Manna-Style Honey Wafers

“The people of Israel called the bread manna. It was white like coriander seed and tasted like wafers made with honey.”
Exodus 16:31
A stack of thin, golden honey wafers on a linen cloth with a small dish of honey alongside
⏱ Prep: 10 min 🔥 Cook: 8 min 🍽 Makes: 24 wafers 📖 Biblical origin: Exodus

When the people of Israel left Egypt and found themselves hungry in the wilderness, they grumbled that they would starve in the desert. The answer came at dawn. Each morning a fine, flake-like substance settled on the ground with the dew, and the people gathered it to eat. They named it manna, from their startled question, "What is it?" Scripture remembers it as white like coriander seed and, most memorably of all, tasting like wafers made with honey - the bread of heaven, given fresh every single day.

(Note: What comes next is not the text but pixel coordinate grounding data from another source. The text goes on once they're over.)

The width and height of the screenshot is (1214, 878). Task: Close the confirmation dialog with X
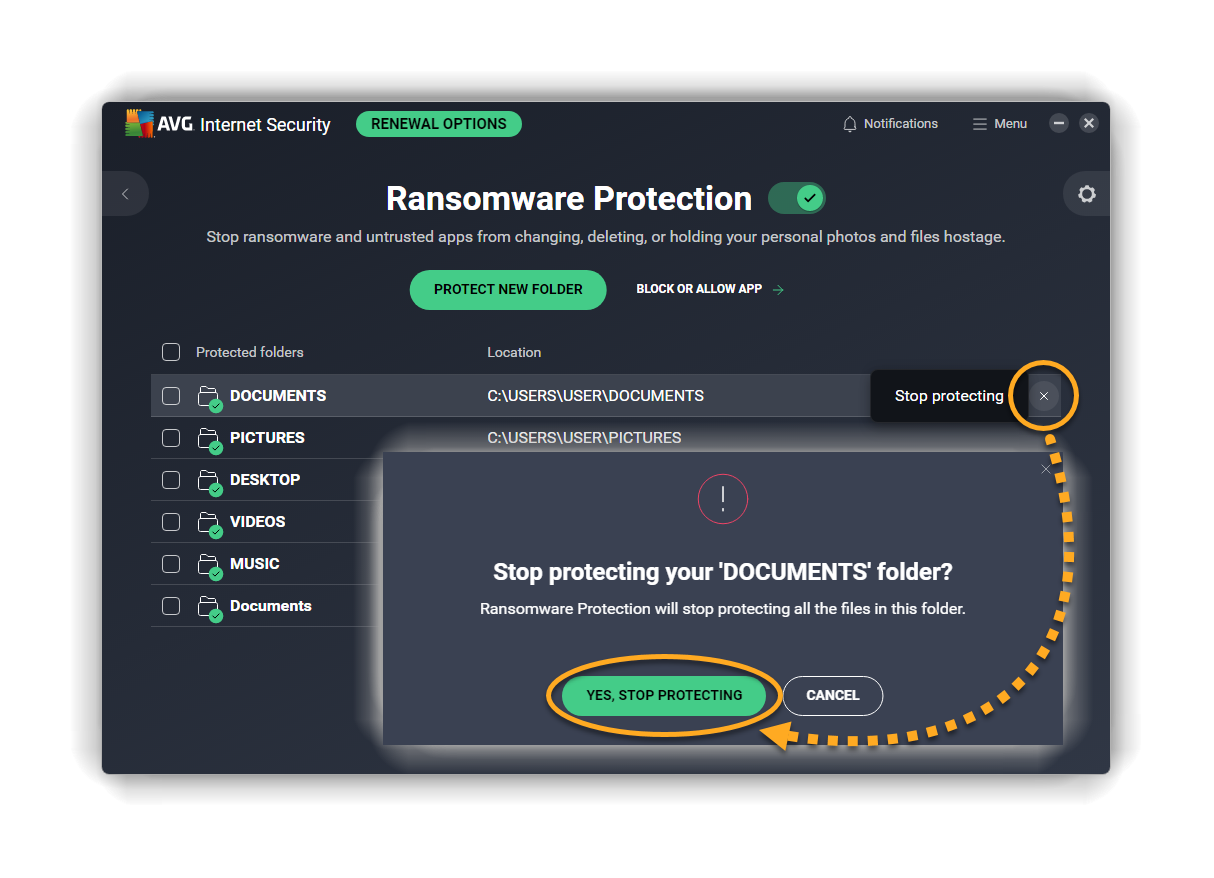pyautogui.click(x=1046, y=469)
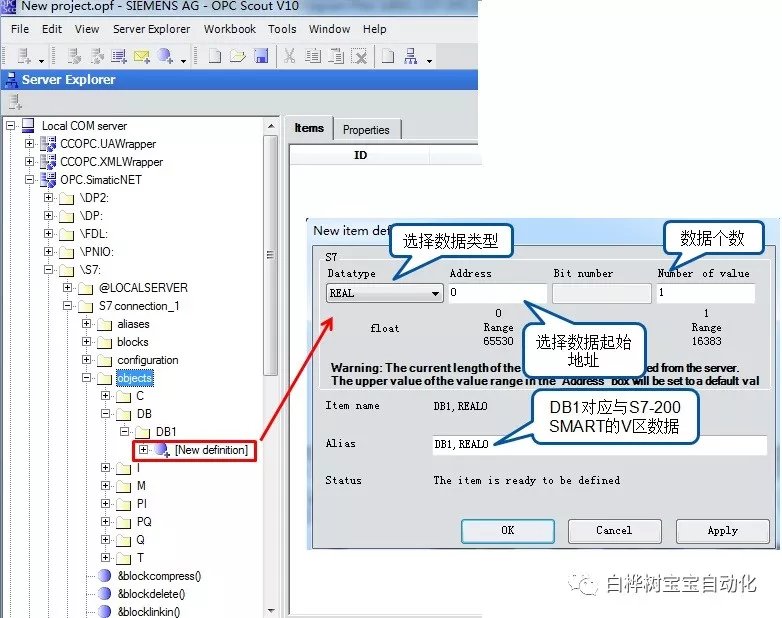Save the project with the floppy disk icon

(260, 56)
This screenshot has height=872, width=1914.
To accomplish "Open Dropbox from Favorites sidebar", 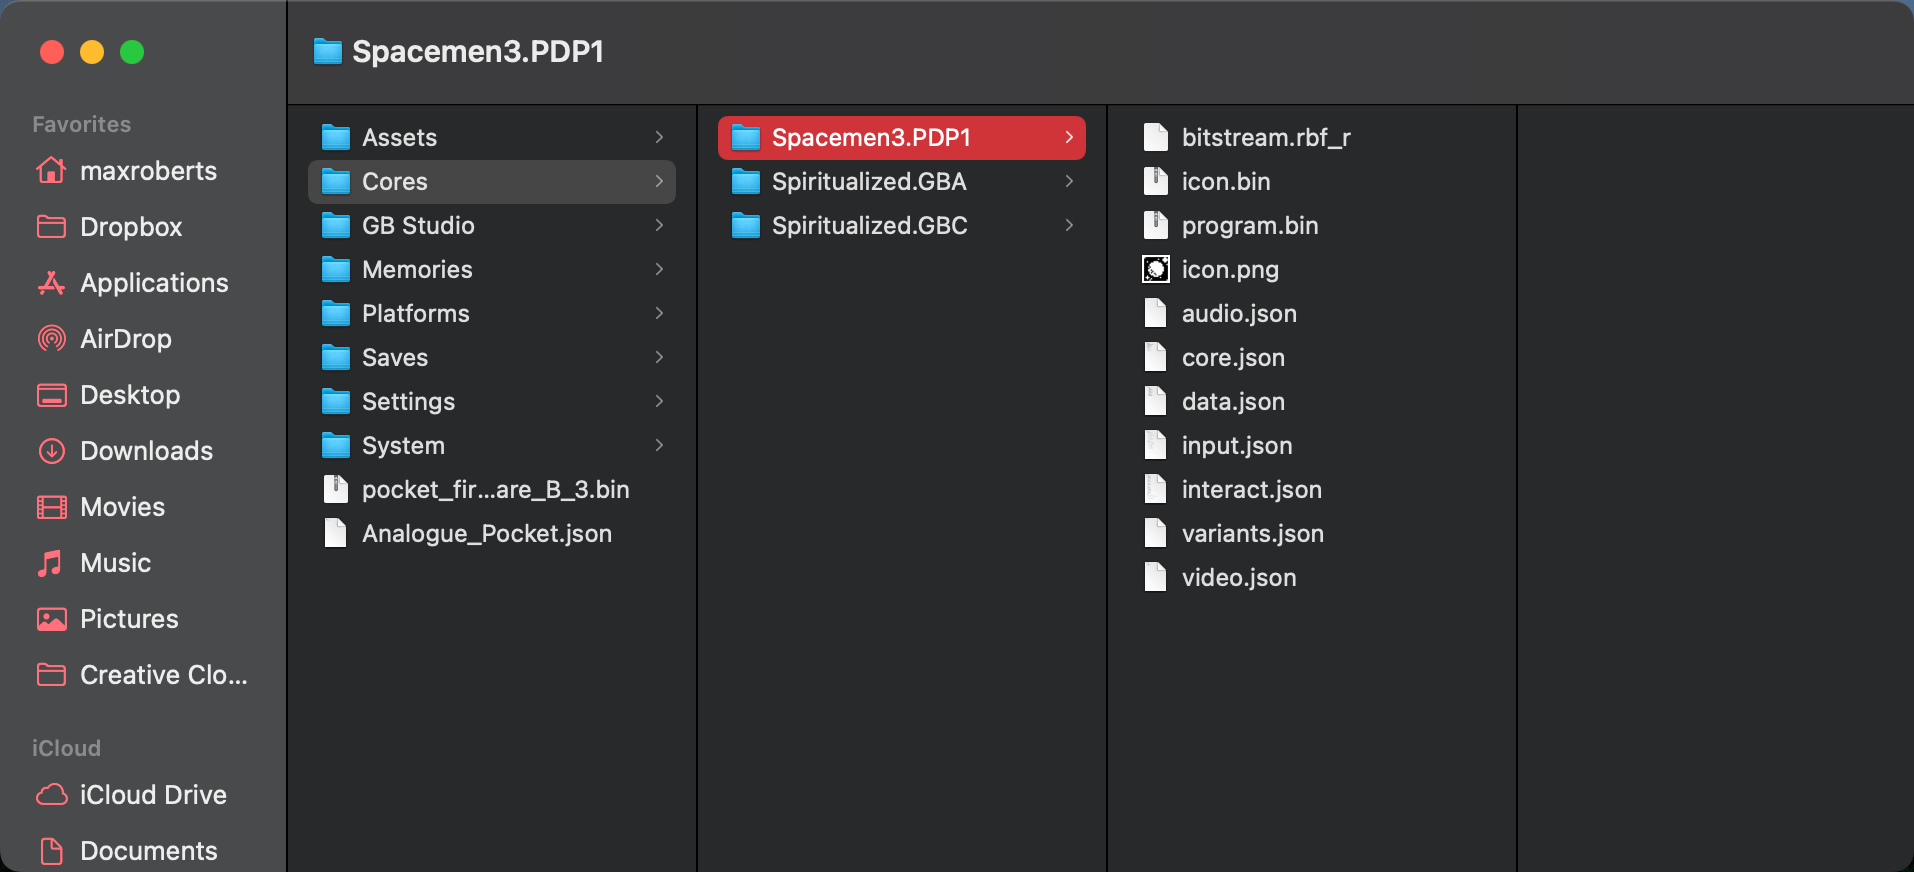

These honey wafers are a small tribute to that daily provision. They are not a reconstruction of manna itself, which the Bible describes as miraculous and mysterious, but a way to bring its remembered taste to your own table: pale, paper-thin, and lightly sweet with real honey. The batter comes together in one bowl in minutes, spreads into delicate rounds, and bakes into crisp little wafers that snap when you break them. They make a gentle snack, a topping for yogurt or fruit, or simply a quiet reminder that the simplest food can be a gift worth pausing over.

Ingredients

Instructions

  1. Heat oven to 350F (175C) and line two baking sheets with parchment.
  2. Whisk the egg whites with the honey until frothy, then whisk in the melted butter, vanilla, and salt.
  3. Stir in the flour until smooth.
  4. Spread teaspoons of batter into very thin 3-inch rounds, spaced well apart.
  5. Bake 6-8 minutes until the edges are golden.
  6. Cool 1 minute, then lift off; they crisp as they cool.

The Story Behind This Recipe

The account of manna in Exodus 16 comes barely six weeks after Israel crossed the Red Sea. The people, camped in the Desert of Sin between Elim and Sinai, ran short of food and looked back longingly at the meat pots of Egypt. God's response was not a single rescue but a daily one: bread that would fall from heaven each morning so that the people might gather enough for the day. They were told to collect only what they needed, with a double portion before the Sabbath - a rhythm meant to teach trust in provision that arrived one day at a time.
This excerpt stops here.